The Ice Elementalist three generations before the main timeline, Alecsaynjra Teblar, had a profitable reputation among the main courts of Iftle. She stopped using a device, a necklace in this case, that controlled the magic inside her. She went kind of crazy, and through some inside jobs, managed to cause a large amount of mistrust between the high courts. Eventually one king snapped, and five months later the entirety of Iftle was in a full blown war. Alecs killed her fellow Elementalists, but not before they gave her a fatal blow to the chest. Fifty years later, when the story begins, in the west the war is still going on, and the death toll is two billion and counting.

shurikenwolfbadass_13

There are five. The mass extinctions of Earth (actual prehistoric events), which were caused by the main villain in the Doomsday Arc in one of my series, whose name is Apocalypse/Armageddon/Apocalypse/Extinction, yada yada yada you get the idea. This villain is a terrifyingly deadly malevolent god, who has wiped out most of the life on Earth five times.

@Your-Humerus

The invasion of fire
It's exactly what it sounds like, the fire god decided he didn't want to serve the god of chaos no more so he and his other lower god buddies teamed up to fight the two higher gods order and chaos.This was basically a revolution from the minor gods to the two top ones. unfortunately the gods had physical bodies and not atheral ones so all the fights were held on Itoria this was the first of two mass extinction's of Itoria and since the fire god led it all so it was dubbed the "invasion of fire"

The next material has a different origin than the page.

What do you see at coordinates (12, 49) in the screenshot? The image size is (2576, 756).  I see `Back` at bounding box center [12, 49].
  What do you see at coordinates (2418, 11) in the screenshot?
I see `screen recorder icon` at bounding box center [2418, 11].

also the third higher god balance practically sat in the corner and ate popcorn because it was him who wanted the lower gods to hold a revolt.

Daniel

Well… Maybe not devastating to the world, but one time an entire civilization just disappeared. Then it reappeared a few centuries later and was crushed by everyone else.

@OrionTheWolf

Hmm.. The slaughter of the only remaining human kingdom on Gal'Huria. Their savior failed to defeat the leader of the Obscuracles (the creature behind the slaughter) and because of that, everyone was killed in very brutal and bloody ways.

@The Enigmatic Wayfarer

My world is a fairly idealistic fantasy. Most of the most devastating events occurred before it actually existed. Part of the idea is that mankind ended up destroying itself but a few survivors got the attention of some cosmic beings that decided it was worth their while to preserve them. Thus civilization began anew on the back of a giant space turtle.

@Paperok

Rio Giraud raised about army of walking corpses on Omara to overthrow Queen Shannon, he lost control of them and they slaughtered millions of people before getting neutralized

@@SlightlyZazzedPanda

The deadliest moment in my universe's history was Alleâmoth, or The First Awakening (which is the title of my first book in my series), which was caused by the prime antagonist, Agogon, and his sixteen servants, known as Darkwalkers. With their prodigious Wielding (magic-using) talents, they almost decimated the entire population, and their servants that they left behind before killing themselves, known as Creatures of the Night, are still killing citizens of my kingdom, Arwaëa. Alleâmoth caused such an upheaval that the wars that went on within it were called the Black Wars, and the sun and sky actually began to turn red.

@hyliamalice

The deadliest moment in my universe's history was the fall of the star goddess Zaria, after her sisters, the moon and sun goddesses Erin and Cassia, broke into war. They began the myth of where an eclipse comes from; the sun and the moon merge together and block out the stars, 'killing' Zaria. As she was the goddess of the stars and oracles read the stars for their predictions, the kingdom deemed them useless and slaughtered every single one, demolishing Zaria's temple as well.